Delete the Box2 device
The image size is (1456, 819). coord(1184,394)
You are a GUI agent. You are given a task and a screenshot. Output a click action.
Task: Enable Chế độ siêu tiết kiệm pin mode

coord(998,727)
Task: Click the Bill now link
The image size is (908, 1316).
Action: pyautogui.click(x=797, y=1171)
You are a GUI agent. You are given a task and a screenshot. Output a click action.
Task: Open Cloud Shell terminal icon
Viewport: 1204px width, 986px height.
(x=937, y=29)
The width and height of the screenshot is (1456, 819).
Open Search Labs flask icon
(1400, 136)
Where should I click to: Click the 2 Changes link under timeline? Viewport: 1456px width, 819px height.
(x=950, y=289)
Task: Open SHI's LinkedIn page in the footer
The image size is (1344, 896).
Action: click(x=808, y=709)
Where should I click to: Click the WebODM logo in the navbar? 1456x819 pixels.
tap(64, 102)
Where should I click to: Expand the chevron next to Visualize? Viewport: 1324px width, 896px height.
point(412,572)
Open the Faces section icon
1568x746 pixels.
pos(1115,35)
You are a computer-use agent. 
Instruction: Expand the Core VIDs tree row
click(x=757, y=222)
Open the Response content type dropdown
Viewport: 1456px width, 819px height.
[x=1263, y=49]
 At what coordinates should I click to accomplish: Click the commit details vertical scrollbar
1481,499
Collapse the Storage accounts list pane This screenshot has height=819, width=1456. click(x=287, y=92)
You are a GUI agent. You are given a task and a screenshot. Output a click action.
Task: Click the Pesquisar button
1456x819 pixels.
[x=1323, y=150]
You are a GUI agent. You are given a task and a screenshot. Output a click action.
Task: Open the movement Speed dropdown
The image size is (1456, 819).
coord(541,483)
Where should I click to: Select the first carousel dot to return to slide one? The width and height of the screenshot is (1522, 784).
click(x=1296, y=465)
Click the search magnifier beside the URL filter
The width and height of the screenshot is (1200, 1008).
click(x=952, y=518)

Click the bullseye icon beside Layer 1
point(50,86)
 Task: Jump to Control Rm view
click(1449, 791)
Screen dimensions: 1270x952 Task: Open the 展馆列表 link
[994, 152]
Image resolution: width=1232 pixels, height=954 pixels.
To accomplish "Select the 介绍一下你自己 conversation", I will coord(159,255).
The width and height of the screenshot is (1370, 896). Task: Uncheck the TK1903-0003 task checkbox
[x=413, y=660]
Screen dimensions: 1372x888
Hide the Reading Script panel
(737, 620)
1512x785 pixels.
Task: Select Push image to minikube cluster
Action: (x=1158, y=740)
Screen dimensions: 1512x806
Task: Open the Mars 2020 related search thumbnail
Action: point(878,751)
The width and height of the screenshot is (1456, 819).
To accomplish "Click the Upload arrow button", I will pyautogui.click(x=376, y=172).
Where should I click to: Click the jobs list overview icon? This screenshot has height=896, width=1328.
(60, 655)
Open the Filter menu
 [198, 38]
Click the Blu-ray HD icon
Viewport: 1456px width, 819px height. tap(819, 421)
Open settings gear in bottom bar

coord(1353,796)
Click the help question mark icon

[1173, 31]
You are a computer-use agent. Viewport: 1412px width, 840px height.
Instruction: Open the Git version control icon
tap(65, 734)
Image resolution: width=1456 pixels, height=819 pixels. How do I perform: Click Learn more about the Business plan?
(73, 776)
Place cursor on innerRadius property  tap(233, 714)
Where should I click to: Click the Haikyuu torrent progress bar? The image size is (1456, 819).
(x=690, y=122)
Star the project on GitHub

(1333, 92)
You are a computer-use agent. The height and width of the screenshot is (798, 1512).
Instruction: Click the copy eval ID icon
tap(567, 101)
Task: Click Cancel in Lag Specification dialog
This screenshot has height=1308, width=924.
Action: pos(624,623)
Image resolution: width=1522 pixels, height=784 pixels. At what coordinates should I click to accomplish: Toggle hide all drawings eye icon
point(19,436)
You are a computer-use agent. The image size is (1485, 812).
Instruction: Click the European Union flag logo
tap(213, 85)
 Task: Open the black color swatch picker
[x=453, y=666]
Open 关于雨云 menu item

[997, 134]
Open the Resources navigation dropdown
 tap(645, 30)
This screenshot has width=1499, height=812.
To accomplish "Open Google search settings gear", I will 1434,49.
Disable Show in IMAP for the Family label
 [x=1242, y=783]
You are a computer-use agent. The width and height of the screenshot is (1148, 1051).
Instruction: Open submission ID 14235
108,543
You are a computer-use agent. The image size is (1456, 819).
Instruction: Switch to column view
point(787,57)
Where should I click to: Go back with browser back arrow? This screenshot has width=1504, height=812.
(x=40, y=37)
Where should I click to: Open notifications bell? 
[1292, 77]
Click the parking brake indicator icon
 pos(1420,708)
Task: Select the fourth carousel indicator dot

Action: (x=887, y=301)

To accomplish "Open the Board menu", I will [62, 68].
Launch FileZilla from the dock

|---|

Every line above has to be restated word for word.

» RESULT OF THE EXERCISE:
Delete the Box2 device
The image size is (1456, 819). coord(1184,394)
You are a GUI agent. You are given a task and a screenshot. Output a click action.
Task: Enable Chế độ siêu tiết kiệm pin mode

coord(998,727)
Task: Click the Bill now link
The image size is (908, 1316).
Action: pyautogui.click(x=797, y=1171)
You are a GUI agent. You are given a task and a screenshot. Output a click action.
Task: Open Cloud Shell terminal icon
Viewport: 1204px width, 986px height.
(x=937, y=29)
The width and height of the screenshot is (1456, 819).
Open Search Labs flask icon
(1400, 136)
Where should I click to: Click the 2 Changes link under timeline? Viewport: 1456px width, 819px height.
(x=950, y=289)
Task: Open SHI's LinkedIn page in the footer
The image size is (1344, 896).
Action: click(x=808, y=709)
Where should I click to: Click the WebODM logo in the navbar? 1456x819 pixels.
tap(64, 102)
Where should I click to: Expand the chevron next to Visualize? Viewport: 1324px width, 896px height.
point(412,572)
Open the Faces section icon
1568x746 pixels.
pos(1115,35)
You are a computer-use agent. 
Instruction: Expand the Core VIDs tree row
click(x=757, y=222)
Open the Response content type dropdown
Viewport: 1456px width, 819px height.
[x=1263, y=49]
 At what coordinates should I click to accomplish: Click the commit details vertical scrollbar
1481,499
Collapse the Storage accounts list pane This screenshot has height=819, width=1456. click(x=287, y=92)
You are a GUI agent. You are given a task and a screenshot. Output a click action.
Task: Click the Pesquisar button
1456x819 pixels.
[x=1323, y=150]
You are a GUI agent. You are given a task and a screenshot. Output a click action.
Task: Open the movement Speed dropdown
The image size is (1456, 819).
coord(541,483)
Where should I click to: Select the first carousel dot to return to slide one? The width and height of the screenshot is (1522, 784).
click(x=1296, y=465)
Click the search magnifier beside the URL filter
The width and height of the screenshot is (1200, 1008).
click(x=952, y=518)

Click the bullseye icon beside Layer 1
point(50,86)
 Task: Jump to Control Rm view
click(1449, 791)
Screen dimensions: 1270x952 Task: Open the 展馆列表 link
[994, 152]
Image resolution: width=1232 pixels, height=954 pixels.
To accomplish "Select the 介绍一下你自己 conversation", I will coord(159,255).
The width and height of the screenshot is (1370, 896). Task: Uncheck the TK1903-0003 task checkbox
[x=413, y=660]
Screen dimensions: 1372x888
Hide the Reading Script panel
(737, 620)
1512x785 pixels.
Task: Select Push image to minikube cluster
Action: (x=1158, y=740)
Screen dimensions: 1512x806
Task: Open the Mars 2020 related search thumbnail
Action: point(878,751)
The width and height of the screenshot is (1456, 819).
To accomplish "Click the Upload arrow button", I will pyautogui.click(x=376, y=172).
Where should I click to: Click the jobs list overview icon? This screenshot has height=896, width=1328.
(60, 655)
Open the Filter menu
 [198, 38]
Click the Blu-ray HD icon
Viewport: 1456px width, 819px height. tap(819, 421)
Open settings gear in bottom bar

coord(1353,796)
Click the help question mark icon

[1173, 31]
You are a computer-use agent. Viewport: 1412px width, 840px height.
Instruction: Open the Git version control icon
tap(65, 734)
Image resolution: width=1456 pixels, height=819 pixels. How do I perform: Click Learn more about the Business plan?
(73, 776)
Place cursor on innerRadius property  tap(233, 714)
Where should I click to: Click the Haikyuu torrent progress bar? The image size is (1456, 819).
(x=690, y=122)
Star the project on GitHub

(1333, 92)
You are a computer-use agent. The height and width of the screenshot is (798, 1512).
Instruction: Click the copy eval ID icon
tap(567, 101)
Task: Click Cancel in Lag Specification dialog
This screenshot has height=1308, width=924.
Action: pos(624,623)
Image resolution: width=1522 pixels, height=784 pixels. At what coordinates should I click to accomplish: Toggle hide all drawings eye icon
point(19,436)
You are a computer-use agent. The image size is (1485, 812).
Instruction: Click the European Union flag logo
tap(213, 85)
 Task: Open the black color swatch picker
[x=453, y=666]
Open 关于雨云 menu item

[997, 134]
Open the Resources navigation dropdown
 tap(645, 30)
This screenshot has width=1499, height=812.
To accomplish "Open Google search settings gear", I will 1434,49.
Disable Show in IMAP for the Family label
 [x=1242, y=783]
You are a computer-use agent. The width and height of the screenshot is (1148, 1051).
Instruction: Open submission ID 14235
108,543
You are a computer-use agent. The image size is (1456, 819).
Instruction: Switch to column view
point(787,57)
Where should I click to: Go back with browser back arrow? This screenshot has width=1504, height=812.
(x=40, y=37)
Where should I click to: Open notifications bell? 
[1292, 77]
Click the parking brake indicator icon
 pos(1420,708)
Task: Select the fourth carousel indicator dot

Action: (x=887, y=301)

To accomplish "Open the Board menu", I will [62, 68].
Launch FileZilla from the dock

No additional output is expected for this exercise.